What do you think of the redevelopment of surface land in the city center and what is the link with this project?
Well, Lot 4 is just one piece of downtown’s biggest puzzle. There are a lot of surface parking lots that have been analyzed over many, many years – decades – to be redeveloped.
What is important for us is to find a suitable permanent location so that we never have to see this discussion again.
There has always been a fear that the lot will be developed, with a similar process prior to the 2008 downturn. We have always been aware of this and know that at some point we had to seriously consider other options, so it didn’t. has never been a surprise.
It’s interesting how closely the whole concept of surface lot development relates to housing, best-used space, sustainability, higher density, and the downtown corridor. The library is also one of them – the argument that the old library is beyond repair must be taken seriously. Is this lot going to be demolished? What are we going to do with this space?
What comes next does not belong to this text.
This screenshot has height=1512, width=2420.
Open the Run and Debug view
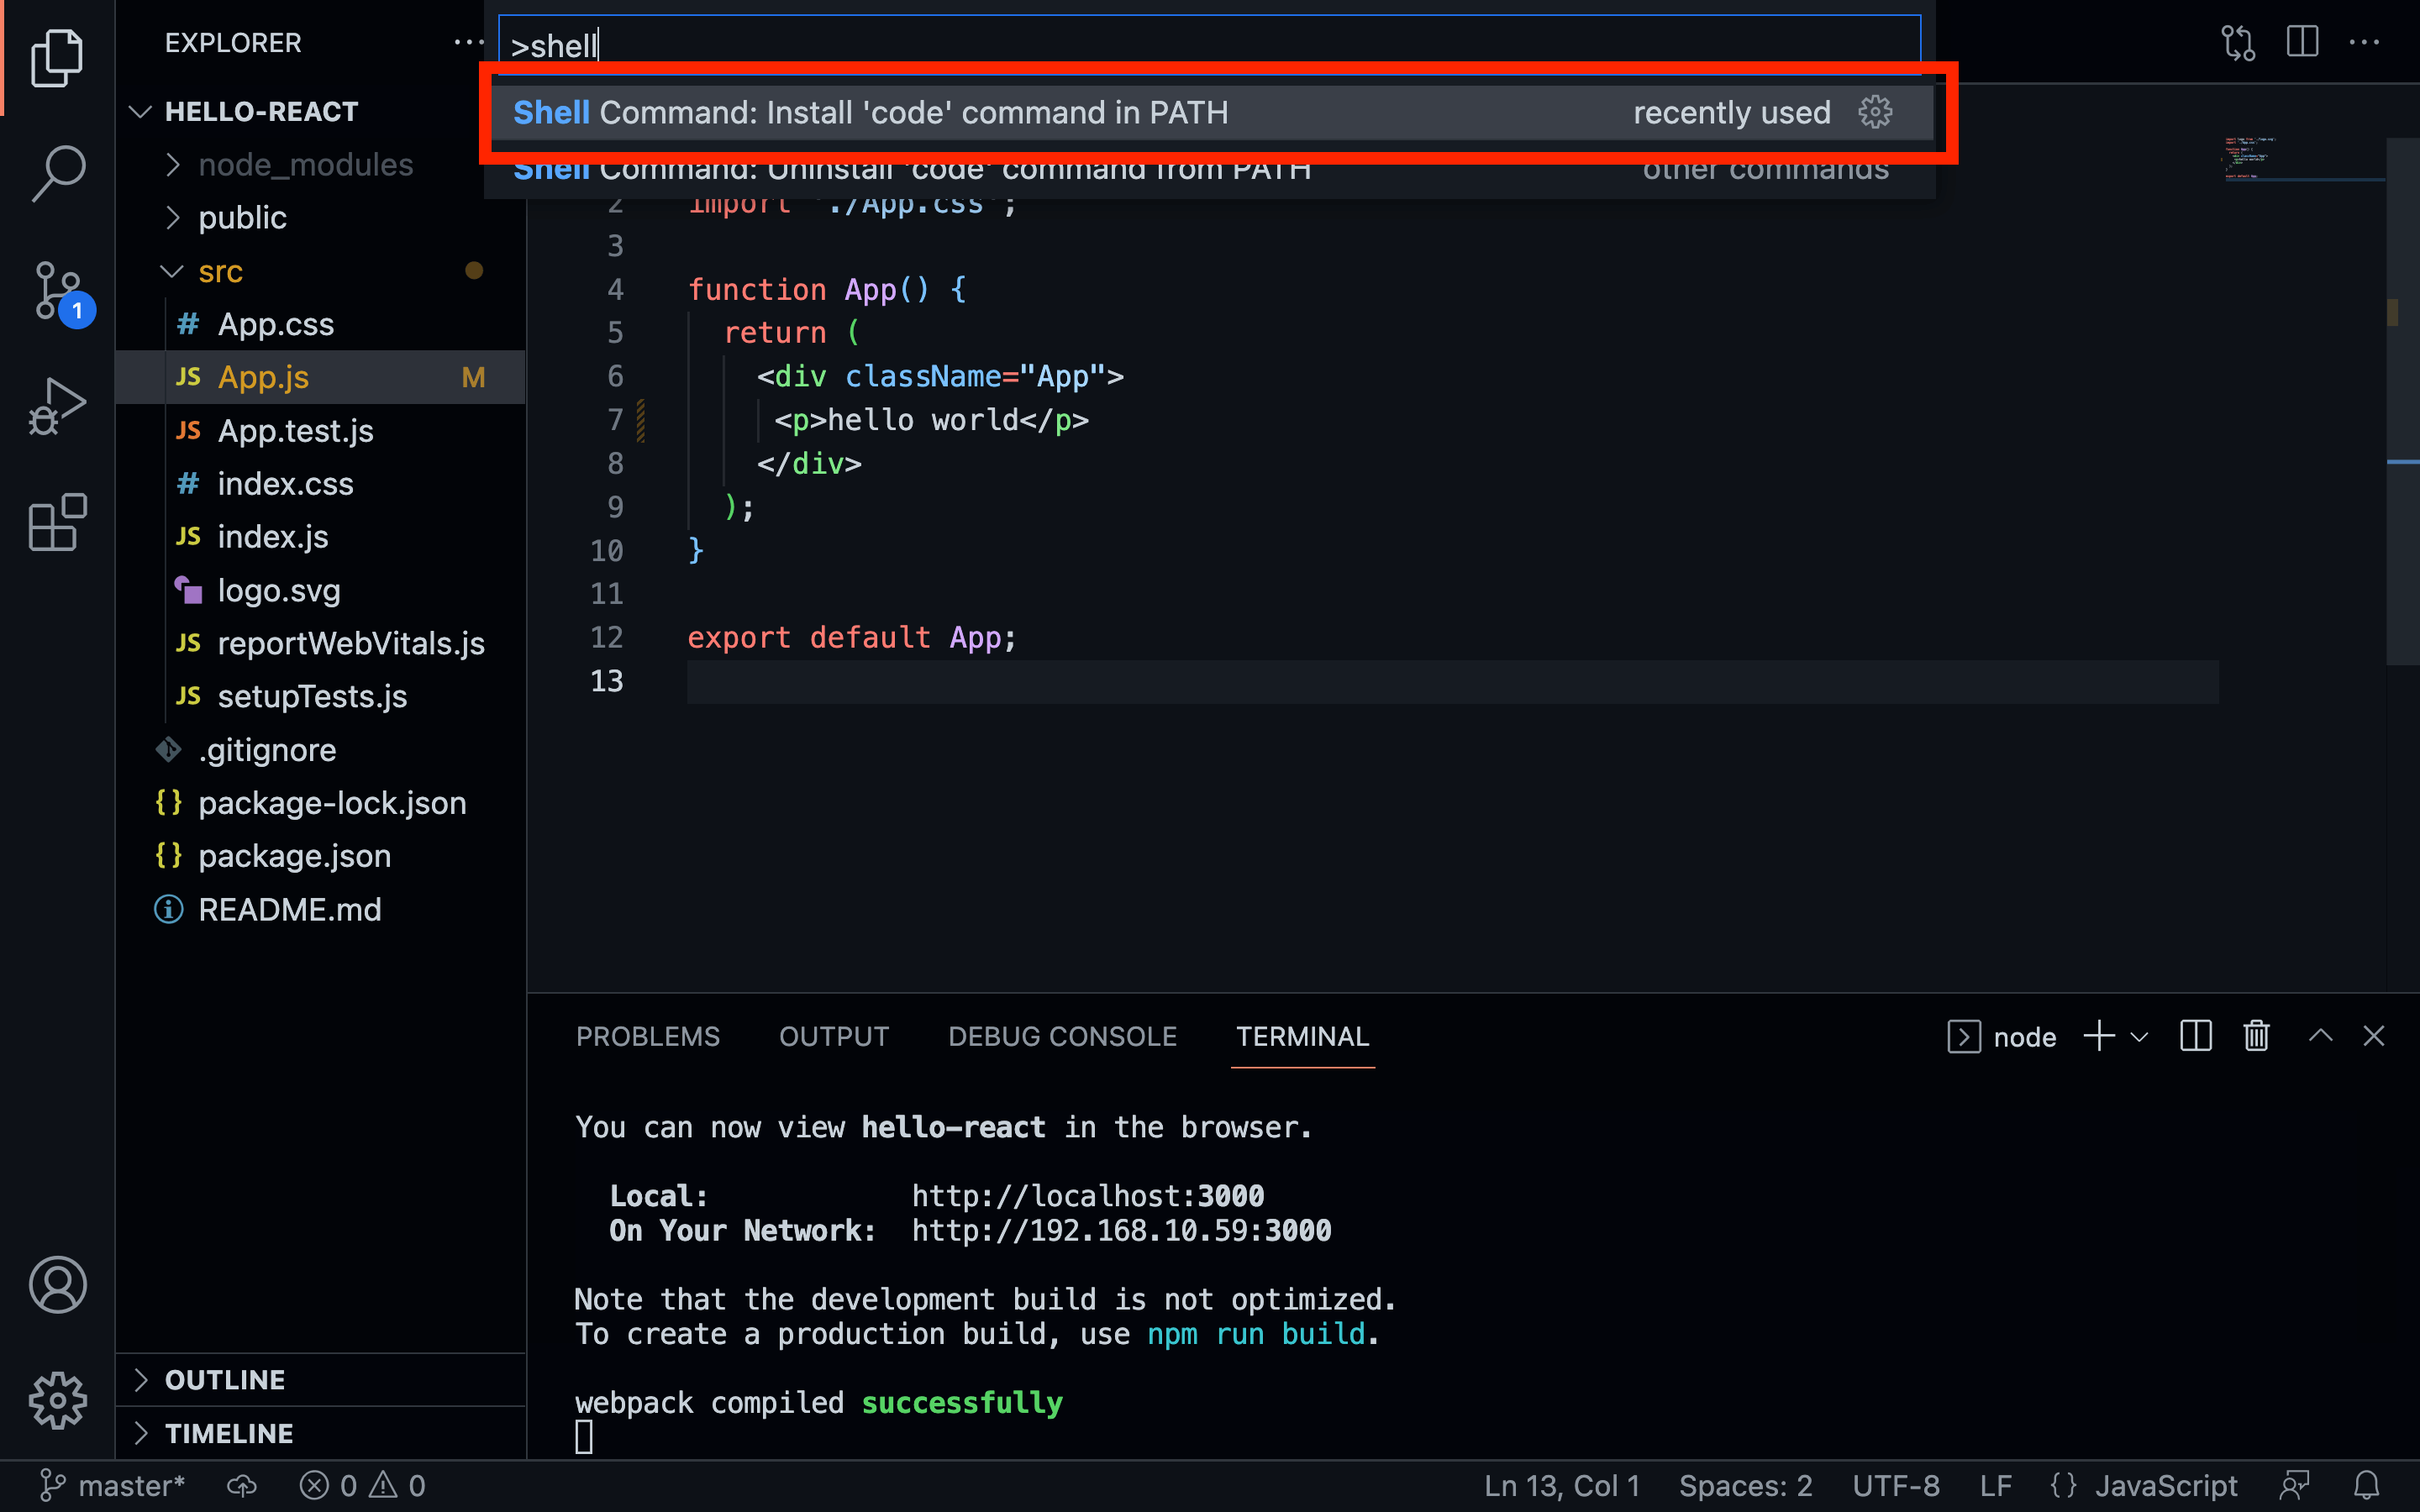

Everyone talks about the need for more housing for the workforce, but there aren’t many places to build housing without creating friction and problems with neighborhoods. It makes more sense to place the dwellings in the downtown corridor. I would really like to see more housing options for the people who live here, and downtown seems to have the least impact.
What does this voting initiative mean overall?
I guess this ballot initiative is not just about the farmers market, but bigger and bigger things involving the downtown corridor, downtown development and housing. That’s good, much bigger than this event that happens four to five hours a week – we’re just lumped together.
There are these groups out there with a vision of what they want to see and where they want to see it, and that’s their prerogative, but it’s not us, it’s not our voice. We have been on a common quest to find a permanent home for the market in places that would support market growth, we just didn’t understand where it would be. Once this process starts to get bigger and bigger and we get more serious, we’ll know where we’re going.
John Hall responds
Lookout has contacted Longinotti and Hall for comment. Hall responded by email:
“Nesh and I have had a series of great discussions about Lot 4 and the downtown farmers market over the years, and over the past few months I have let him know that a voting initiative is underway. development. He very kindly offered me the opportunity to speak with the Farmers Market Council on August 30th and we had an in-depth discussion on the details of the poll initiative.
We strongly believe that compared to any realistic alternative, the current location of the Downtown Farmers Market, Lot 4, is its best location. The market is very successful there, and with better landscaping, permanent installations and other amenities it can be even better. If Our Downtown, Our Future’s voting initiative is successful, we look forward to working with the farmer’s market, the city and the community to make Lot 4 a public centerpiece of downtown Santa Cruz.
Check back with Lookout for further updates on the initiative and plans for Lot 4.